Our ‘pure’ measure of the behavioural symptoms of pathological gambling showed good internal consistency, and was quite highly correlated with the full checklist (.68) and short screen (.63) for gambling harm. The observation of approximately 42% of shared variance is understandable, given the strong couplings between addiction, excessive consumption, and harm. Nevertheless, cross-correlations between harms and dependence items are far lower than correlations within each construct, which supports calls for a better conceptual distinction between addiction and harm (Svetieva and Walker 2008).

An extensive body of literature exists on the impact of gambling on families and other concerned significant others (CSOs), (Dowling et al. 2016). One limitation of the present instrument is that it only measures impact with respect to the gambler themselves. Browne et al. (2016) measured harms to CSOs as well as gamblers using 72 matched harm items. However, in an unpublished analysis by the authors, it was demonstrated that the specific profile of harms was markedly different for CSOs as compared to gamblers. For example, in terms of negative affect, gamblers were much more likely to report feelings of shame and guilt, whilst CSOs tended to report helplessness and anger. Accordingly, our view is that measuring harm to CSOs demands the creation of a separate instrument based on an appropriate sampling of the at-risk population.
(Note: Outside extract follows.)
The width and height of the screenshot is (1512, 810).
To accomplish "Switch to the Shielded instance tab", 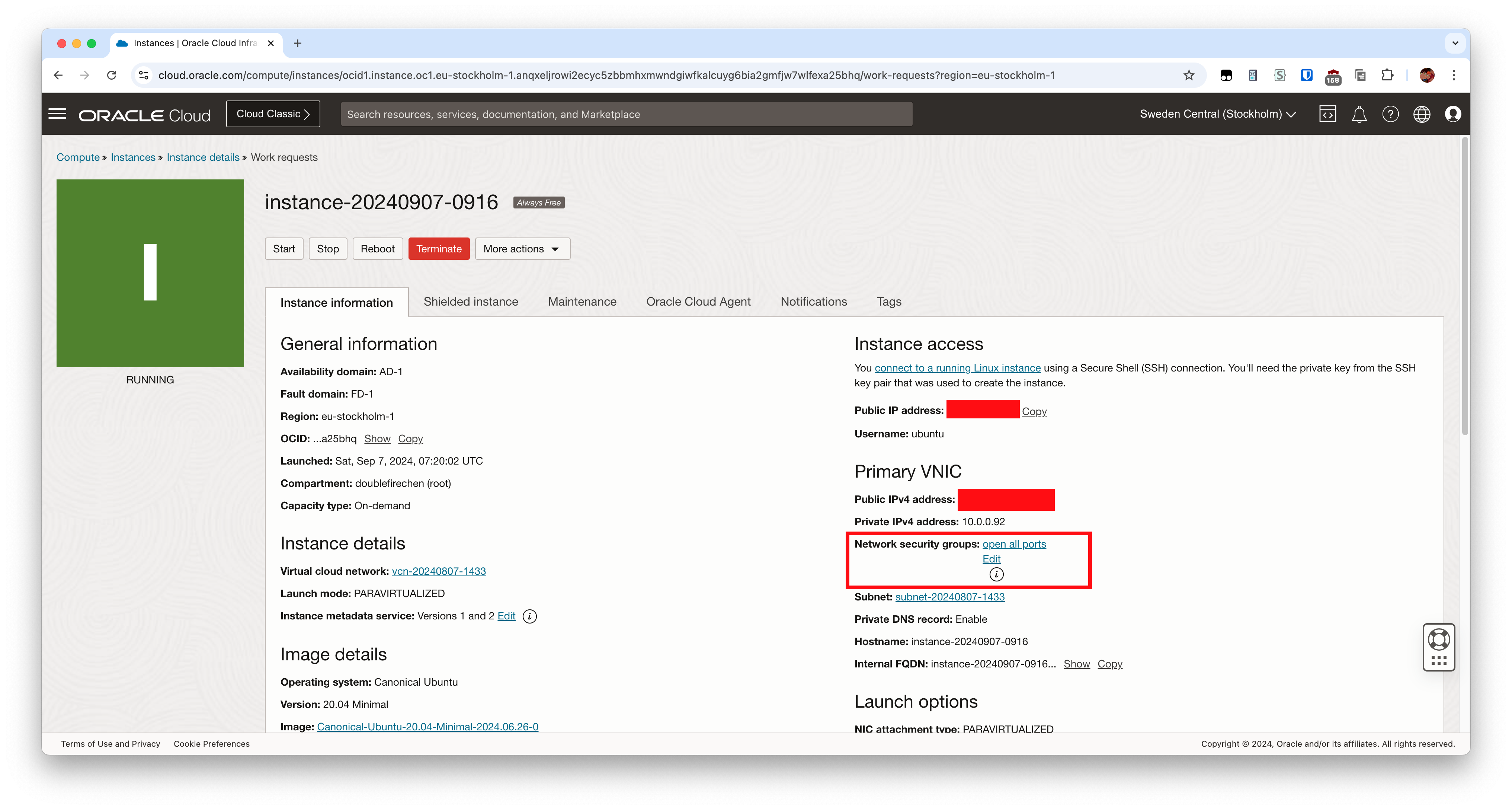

An associated limitation is that the SGHS does not measure social and economic harm in the broader community; an acknowledged component of the negative consequences of gambling (Korn et al. 2003). For these reasons, a population-aggregated SGHS metric should not be treated as a complete measure of the ‘cost’ of gambling to a community.

Researchers have been aware for some time that the negative consequences of gambling extend well beyond the set of individuals who meet clinical diagnostic criteria. Despite this, population-level measurement of the negative impact of gambling has incongruously continued to rely on clinical screens. Our presentation of the SGHS as an alternative population screen for harm is motivated by a recognition of the need for a consequence-focused measure of problematic gambling in the community. The SGHS is very brief, consists of concrete probes measuring commonly reported harms, and has strong psychometric properties, including external validity comparisons with the PGSI. Accordingly, we recommend the SGHS—or metrics such as DW or HRQoL that can be derived from it—to jurisdictions aiming to achieve more sensitive and more valid monitoring of the population-level impact of gambling.